St. Augustine was founded on September 8, 1565, by Spanish admiral Pedro Menéndez de Avilés, Florida's first governor. He named the settlement "San Agustín", as his ships bearing settlers, troops, and supplies from Spain had first sighted land in Florida eleven days earlier on August 28, the feast day of St. Augustine. The city served as the capital of Spanish Florida for over 200 years. It was designated as the capital of British East Florida when the colony was established in 1763 until it was ceded to Spain in 1783.
The Old Jail (also known as Authentic Old Jail) is a historic jail in St. Augustine, Florida. It is located at 167 San Marco Avenue. On August 27, 1987, it was added to the U.S. National Register of Historic Places. The St. Johns County Jail now serves as the Old Jail Museum.

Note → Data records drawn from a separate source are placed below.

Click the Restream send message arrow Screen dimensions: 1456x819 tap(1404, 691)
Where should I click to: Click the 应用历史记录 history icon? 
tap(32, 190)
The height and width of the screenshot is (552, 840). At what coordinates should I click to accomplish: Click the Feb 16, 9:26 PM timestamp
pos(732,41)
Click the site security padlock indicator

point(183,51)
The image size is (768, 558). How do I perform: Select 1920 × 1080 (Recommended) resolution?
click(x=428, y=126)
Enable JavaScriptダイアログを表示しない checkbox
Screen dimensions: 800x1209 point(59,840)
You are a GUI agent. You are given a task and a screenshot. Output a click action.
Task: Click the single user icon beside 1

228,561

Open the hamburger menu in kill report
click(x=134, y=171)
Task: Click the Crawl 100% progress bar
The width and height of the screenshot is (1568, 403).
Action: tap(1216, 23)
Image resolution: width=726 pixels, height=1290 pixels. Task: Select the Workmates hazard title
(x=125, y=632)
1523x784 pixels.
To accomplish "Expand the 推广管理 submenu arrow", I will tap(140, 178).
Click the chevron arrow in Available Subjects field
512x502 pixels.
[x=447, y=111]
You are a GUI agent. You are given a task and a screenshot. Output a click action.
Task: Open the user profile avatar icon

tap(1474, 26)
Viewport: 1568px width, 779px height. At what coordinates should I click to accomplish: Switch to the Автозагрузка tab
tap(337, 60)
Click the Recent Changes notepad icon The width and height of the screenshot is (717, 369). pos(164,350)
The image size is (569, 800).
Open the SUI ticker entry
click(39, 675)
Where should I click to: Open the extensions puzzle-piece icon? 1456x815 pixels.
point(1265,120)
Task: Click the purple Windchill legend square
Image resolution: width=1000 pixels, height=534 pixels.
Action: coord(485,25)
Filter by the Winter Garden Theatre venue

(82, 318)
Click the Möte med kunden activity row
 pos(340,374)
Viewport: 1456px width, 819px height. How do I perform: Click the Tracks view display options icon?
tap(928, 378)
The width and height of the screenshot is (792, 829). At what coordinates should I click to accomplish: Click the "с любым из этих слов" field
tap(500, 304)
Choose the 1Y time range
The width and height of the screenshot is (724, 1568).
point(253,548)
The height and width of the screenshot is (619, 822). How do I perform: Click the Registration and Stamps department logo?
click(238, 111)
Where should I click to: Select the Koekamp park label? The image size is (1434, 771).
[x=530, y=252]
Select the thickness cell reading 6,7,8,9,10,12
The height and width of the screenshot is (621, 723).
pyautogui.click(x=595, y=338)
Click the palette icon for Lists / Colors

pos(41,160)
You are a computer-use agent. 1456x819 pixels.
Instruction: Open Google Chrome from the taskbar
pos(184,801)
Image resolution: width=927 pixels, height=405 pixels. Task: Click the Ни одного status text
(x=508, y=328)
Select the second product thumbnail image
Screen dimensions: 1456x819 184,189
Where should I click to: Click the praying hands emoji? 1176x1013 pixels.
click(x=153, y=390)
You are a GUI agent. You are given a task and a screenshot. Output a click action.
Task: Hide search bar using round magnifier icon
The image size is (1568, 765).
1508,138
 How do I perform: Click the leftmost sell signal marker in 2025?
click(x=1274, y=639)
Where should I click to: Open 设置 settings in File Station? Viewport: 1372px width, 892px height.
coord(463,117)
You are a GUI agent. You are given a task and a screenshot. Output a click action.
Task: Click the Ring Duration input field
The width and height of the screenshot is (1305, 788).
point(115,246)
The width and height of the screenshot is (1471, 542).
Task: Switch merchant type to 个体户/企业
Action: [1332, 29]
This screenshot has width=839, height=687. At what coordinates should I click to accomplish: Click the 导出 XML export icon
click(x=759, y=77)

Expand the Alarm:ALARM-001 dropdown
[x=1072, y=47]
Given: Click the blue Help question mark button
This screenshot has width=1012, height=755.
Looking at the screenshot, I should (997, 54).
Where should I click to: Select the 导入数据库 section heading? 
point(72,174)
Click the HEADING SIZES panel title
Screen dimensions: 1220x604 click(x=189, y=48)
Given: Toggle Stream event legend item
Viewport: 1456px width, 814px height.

The building was designed and constructed by the P.J. Pauley Jail Building and Manufacturing Company of St. Louis, Missouri in 1891. Its construction was financed by Henry Flagler, who struck a deal with the county for $10,000 because the former jail building stood on land that Flagler needed for the construction of his Ponce de León Hotel. The Old Jail served as the St Johns County Jail until 1953. After the jail facilities were moved to a new, more modern building, the vacant Old Jail building was sold to entrepreneur Henry "Slim" McDaniel who began operating the remarkably well preserved building as a roadside tourist attraction. It was placed on the National Register of Historic Places in 1987.
Originally built to house up to 72 prisoners, the two story northern wing of the Jail consists of a general population and maximum security area, a women's section and a lower level kitchen. Maximum Security housed the most dangerous prisoners held at the Jail and includes a Death Row cell, for those condemned to die. A total of 8 men were hung from the Gallows on the Jail compound during its history. Overall conditions at the Jail for those serving varying sentences were quite poor by modern standards and prisoners were typically used as free farm laborers during the day. Baths were infrequent, toilet facilities consisted of one bucket per cell and diet was poor and was typically supplemented by any animals that the prisoners might catch while working on the fields. Segregation by race was steadfastly adhered to at the Jail and disease, violence and death were commonplace. The two story southern wing of the Jail consists of an Office for the Sheriff and living quarters for his family.